What you need to do
Pull every line containing "computer" from the listing below.

Material provided
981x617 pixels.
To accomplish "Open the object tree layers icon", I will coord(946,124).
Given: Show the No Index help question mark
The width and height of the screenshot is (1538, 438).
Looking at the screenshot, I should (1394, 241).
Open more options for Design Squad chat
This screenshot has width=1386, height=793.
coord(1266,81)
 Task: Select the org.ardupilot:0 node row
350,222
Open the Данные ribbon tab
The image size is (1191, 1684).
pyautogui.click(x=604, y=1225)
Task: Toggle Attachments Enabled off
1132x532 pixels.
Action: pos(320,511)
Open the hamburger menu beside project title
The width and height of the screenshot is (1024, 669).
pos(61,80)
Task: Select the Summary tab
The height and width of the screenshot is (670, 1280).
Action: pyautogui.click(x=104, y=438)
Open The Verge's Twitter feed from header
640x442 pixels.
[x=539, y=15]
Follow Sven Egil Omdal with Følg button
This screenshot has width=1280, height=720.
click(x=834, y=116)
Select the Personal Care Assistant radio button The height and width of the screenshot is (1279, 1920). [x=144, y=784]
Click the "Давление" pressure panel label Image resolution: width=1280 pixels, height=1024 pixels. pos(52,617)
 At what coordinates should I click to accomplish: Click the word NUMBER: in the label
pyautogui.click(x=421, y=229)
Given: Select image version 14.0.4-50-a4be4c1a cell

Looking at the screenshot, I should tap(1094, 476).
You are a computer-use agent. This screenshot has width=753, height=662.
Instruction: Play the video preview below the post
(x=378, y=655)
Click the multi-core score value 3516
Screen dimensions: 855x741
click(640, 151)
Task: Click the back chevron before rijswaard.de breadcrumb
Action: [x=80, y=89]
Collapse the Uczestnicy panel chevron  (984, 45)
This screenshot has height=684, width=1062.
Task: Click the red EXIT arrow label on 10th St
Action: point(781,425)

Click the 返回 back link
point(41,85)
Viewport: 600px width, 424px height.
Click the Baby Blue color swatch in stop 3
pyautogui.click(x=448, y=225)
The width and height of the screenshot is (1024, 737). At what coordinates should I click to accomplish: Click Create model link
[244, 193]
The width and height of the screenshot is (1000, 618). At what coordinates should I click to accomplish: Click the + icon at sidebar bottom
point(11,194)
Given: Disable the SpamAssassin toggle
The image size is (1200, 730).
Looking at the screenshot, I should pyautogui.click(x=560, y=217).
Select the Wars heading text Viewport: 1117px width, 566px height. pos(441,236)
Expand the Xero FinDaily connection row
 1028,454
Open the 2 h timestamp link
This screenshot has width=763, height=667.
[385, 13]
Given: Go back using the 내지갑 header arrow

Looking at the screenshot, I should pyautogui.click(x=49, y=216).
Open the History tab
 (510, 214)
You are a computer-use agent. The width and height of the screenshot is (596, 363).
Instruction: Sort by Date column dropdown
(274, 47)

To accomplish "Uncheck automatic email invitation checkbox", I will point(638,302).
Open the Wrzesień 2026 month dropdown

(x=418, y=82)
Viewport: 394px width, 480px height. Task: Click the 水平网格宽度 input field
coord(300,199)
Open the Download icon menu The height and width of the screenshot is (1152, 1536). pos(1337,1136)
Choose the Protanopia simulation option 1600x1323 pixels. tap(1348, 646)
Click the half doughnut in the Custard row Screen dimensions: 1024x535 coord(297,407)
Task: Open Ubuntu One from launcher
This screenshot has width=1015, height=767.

Answer space
You are a computer-use agent. This screenshot has width=753, height=662.
You are a computer-use agent. The width and height of the screenshot is (596, 363).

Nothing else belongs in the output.